Fantasías sobre la realidad y ocurrencias varias







domingo, 3 de julio de 2011

PRÓXIMO VS MÁXIMO

Hace unos años, en una conversación con una prima de mi edad cuyo progenitor estaba muy enfermo, tuve una visión catastrofista de la existencia humana. En aquella época yo aún estaba muy cabreada por la enfermedad y muerte de mi padre y me empeñaba en culpar de esa desdicha a todas las instancias metafísicas que se me pusieran a tiro, ya fueran dios, destino, karma o el reverso tenebroso de la fuerza.
Después de un completo repaso por el catálogo de problemas que supone una buena atención a un enfermo, mi prima se preguntó qué iba a ser de nosotras, solteras y sin hijos, si alguna vez nos veíamos en esa situación de invalidez. Aunque le echó humor a la pregunta, maldita la gracia que le hacía tener que formulársela. Me sentí obligada a rescatarla de un pesimismo que en aquellos momentos no se podía permitir y le espeté: tranquila, eso no va a pasar, no tenemos descendencia a la que joderle la vida, así que ningún poder que se precie va a perder el tiempo con nosotras.

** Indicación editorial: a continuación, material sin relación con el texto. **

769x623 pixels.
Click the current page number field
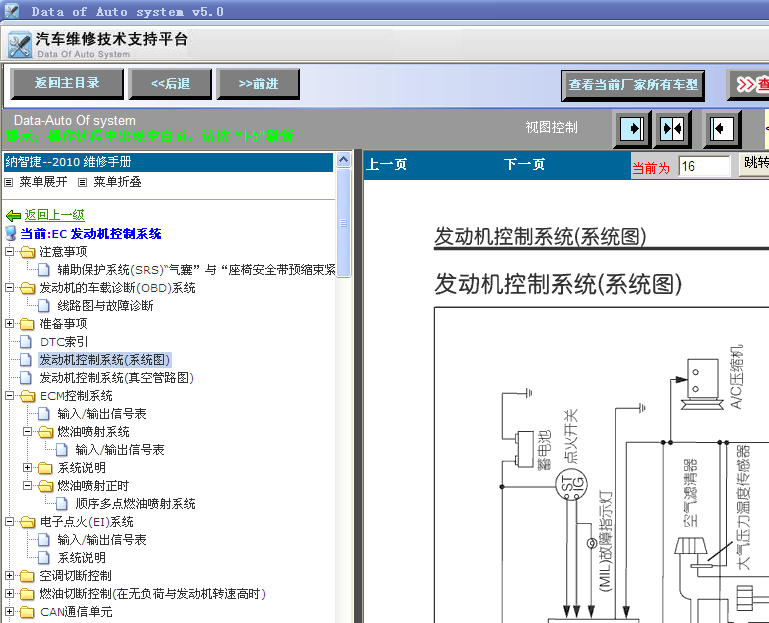(704, 167)
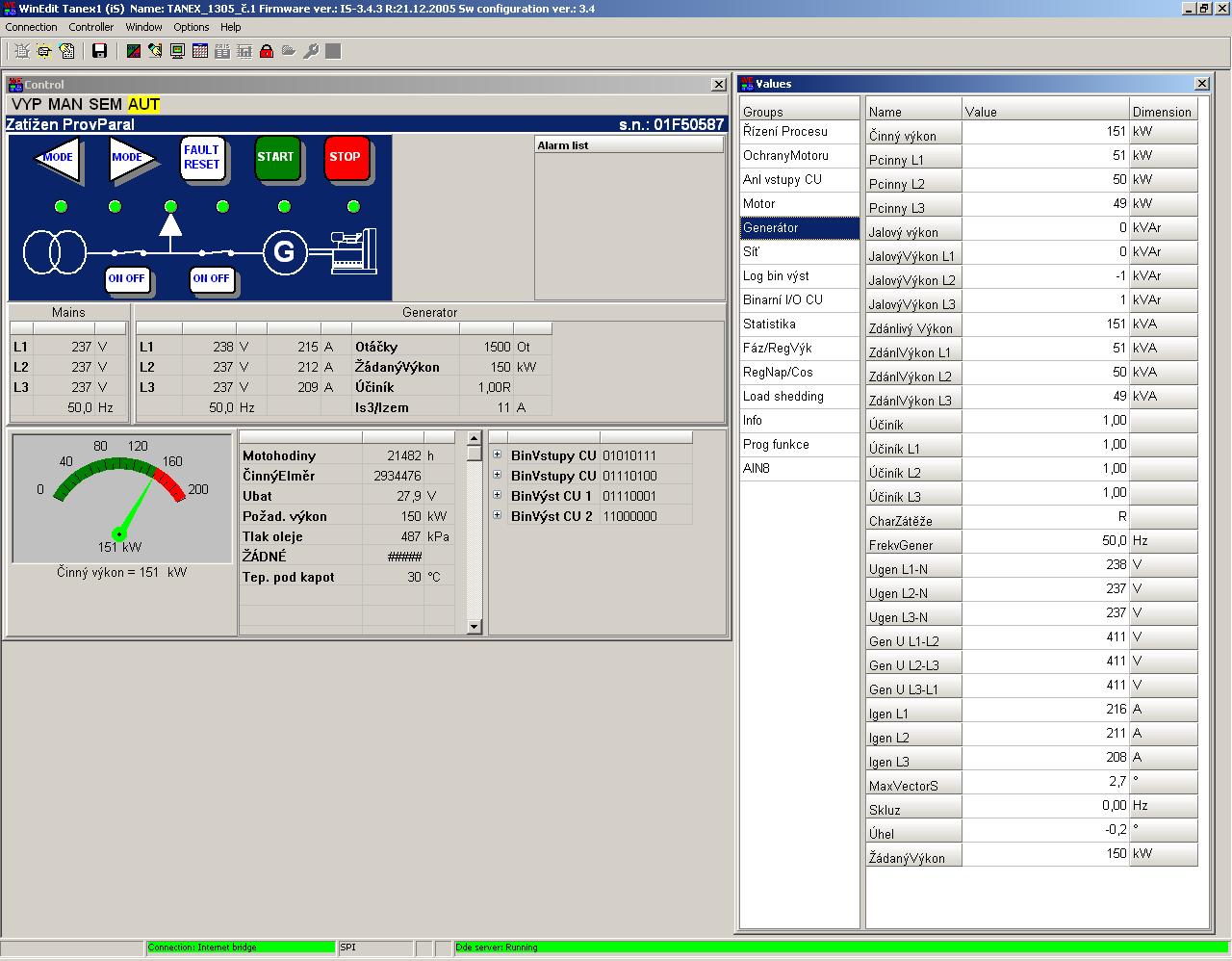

En los momentos más negros de mi rabia había llegado a contemplar la existencia como una cabronada en sesión continua que se transmitía por vía hereditaria, perpetuando en la generación siguiente una ilusión de trascendencia que enmascaraba nuestra estéril lucha contra la incertidumbre.
Afortunadamente, hoy día estoy liberada de la narcisista aflicción de creerme en el punto de mira de poderes extraterrenos y empiezo a atisbar algo parecido a la comprensión de los elementos que componen una vida que merezca la pena. Uno de esos elementos consiste en aceptar que la única certeza con la que contamos es la de la muerte y con esa basta y sobra. La conciencia de la mortalidad es el tributo que pagamos por nuestra inteligencia. Si la volvemos contra nosotros mismos dejándonos amedrentar por lo que nos descubre solo nos quedará el lamento del viejo maestro de gladiadores, somos sombras y ceniza, en vez de intentar vivir a la altura de su potencial, en el borde de las cosas donde creamos e inventamos palabras, teorías y mundos, en vez de optar por la actitud del general romano diciendo la muerte nos sonríe a todos, devolvámosle la sonrisa. Ambos luchaban por su existencia, pero mientras uno intentaba derrotar a la muerte, el otro intentaba conquistar la vida. La primera es una batalla perdida, de manera que sólo nos queda intentar lo otro y sonreír, aunque no acabemos de entender el chiste.